Pegasus was the first “user friendly” computer, and about forty Pegasus systems were sold, between 1956 and 1962. Scores of programmers and users of the machine have commented on the ease of programming and operation.

A fundamental part of Pegasus was a simple operating system, a set of routines called Initial Orders which was stored permanently in a write-protected area of the drum.

Pressing the “Start” key caused the Initial Orders to be executed, and they gave the programmer facilities for inputting programs and data, for debugging, for assembling large program systems from sub-sections and libraries, and so on.

A contemporary publicity photgraph of the Ferranti Pegasus II computer, c 1958. © Science Museum / Science & Society Picture Library
A contemporary publicity photgraph of the Ferranti Pegasus II computer, c 1958. © Science Museum / Science & Society Picture Library

Pegasus and the Science Museum
The Science Museum Pegasus, serial number 25, has been re-located at least eight times in its life, including a period in Sweden. The museum acquired it from UCL London in 1983 and it was initially displayed in Manchester where it was occasionally maintained by a colleague and myself. After a couple of years the machine moved back to London.

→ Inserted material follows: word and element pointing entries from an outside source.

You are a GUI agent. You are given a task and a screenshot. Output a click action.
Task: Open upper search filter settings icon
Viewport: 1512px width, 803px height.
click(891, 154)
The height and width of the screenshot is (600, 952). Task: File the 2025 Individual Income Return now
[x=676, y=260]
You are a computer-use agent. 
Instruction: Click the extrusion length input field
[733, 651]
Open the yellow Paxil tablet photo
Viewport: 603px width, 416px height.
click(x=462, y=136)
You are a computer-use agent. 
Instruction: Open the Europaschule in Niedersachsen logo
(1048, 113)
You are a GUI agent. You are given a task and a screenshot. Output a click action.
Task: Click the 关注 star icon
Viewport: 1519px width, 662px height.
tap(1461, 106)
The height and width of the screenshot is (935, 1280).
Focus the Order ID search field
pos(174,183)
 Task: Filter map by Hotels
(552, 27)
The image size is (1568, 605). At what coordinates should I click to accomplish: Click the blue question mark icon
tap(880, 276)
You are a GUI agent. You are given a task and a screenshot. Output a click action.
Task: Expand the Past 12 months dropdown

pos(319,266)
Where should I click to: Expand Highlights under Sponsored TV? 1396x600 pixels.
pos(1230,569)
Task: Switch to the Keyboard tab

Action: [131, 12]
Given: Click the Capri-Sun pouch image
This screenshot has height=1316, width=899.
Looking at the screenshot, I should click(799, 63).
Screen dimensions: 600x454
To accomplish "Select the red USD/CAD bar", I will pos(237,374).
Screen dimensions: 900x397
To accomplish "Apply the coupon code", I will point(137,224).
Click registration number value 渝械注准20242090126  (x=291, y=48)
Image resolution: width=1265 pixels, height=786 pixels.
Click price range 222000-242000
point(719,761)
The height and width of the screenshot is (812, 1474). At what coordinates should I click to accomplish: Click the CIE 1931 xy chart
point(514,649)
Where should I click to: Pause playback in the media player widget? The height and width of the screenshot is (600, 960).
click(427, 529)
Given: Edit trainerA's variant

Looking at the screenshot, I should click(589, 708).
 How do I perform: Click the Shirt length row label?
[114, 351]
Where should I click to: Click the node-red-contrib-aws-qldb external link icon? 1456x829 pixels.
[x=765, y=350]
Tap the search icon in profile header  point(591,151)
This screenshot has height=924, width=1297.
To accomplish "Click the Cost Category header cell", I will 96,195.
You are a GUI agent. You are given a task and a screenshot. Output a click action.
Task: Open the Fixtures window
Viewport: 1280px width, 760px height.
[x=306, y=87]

When the Computer Conservation Society was formed in 1989, a group of expert volunteers re-commissioned and demonstrated Pegasus at the museum. It was put on prominent display in the Computing gallery in 2000, where for the first time in its long life, Pegasus was on view to the public. It is a tribute to the quality of the original engineering that Pegasus survived this repeated stripping down, moving, and re-assembling.

For nearly a decade Pegasus was demonstrated every fortnight, but in 2009 a fault with the machine required it to be shut down and Health and Safety considerations subsequently stopped further operation. This historic, 60-year old computer continues to be an important artefact in the Science Museum’s Computing and Data Processing collections.

Chris Burton is a volunteer at the Museum who helps maintain and run Pegasus, one of the oldest computers in the world. Chris is a member of the Computer Conservation Society.

For more information on Pegasus, read “The Pegasus Story” by Simon Lavington published by the Science Museum. In 2015, the Computing gallery will close, reopening in late 2016 as the new Mathematics gallery. You can discover more about the history of information and communication technologies in the Information Age gallery, opened in October 2014.

4 comments on “The Pegasus Computer

  1. Which is the last weekend that we can still visit the Computing Gallery? Thanks!

    1. Hi Ed, Thanks for asking. We don’t have an exact date just yet, but you can see the gallery until August. Hope that helps.

  2. Hi Ed, Before the 19th August is best. Hope that helps.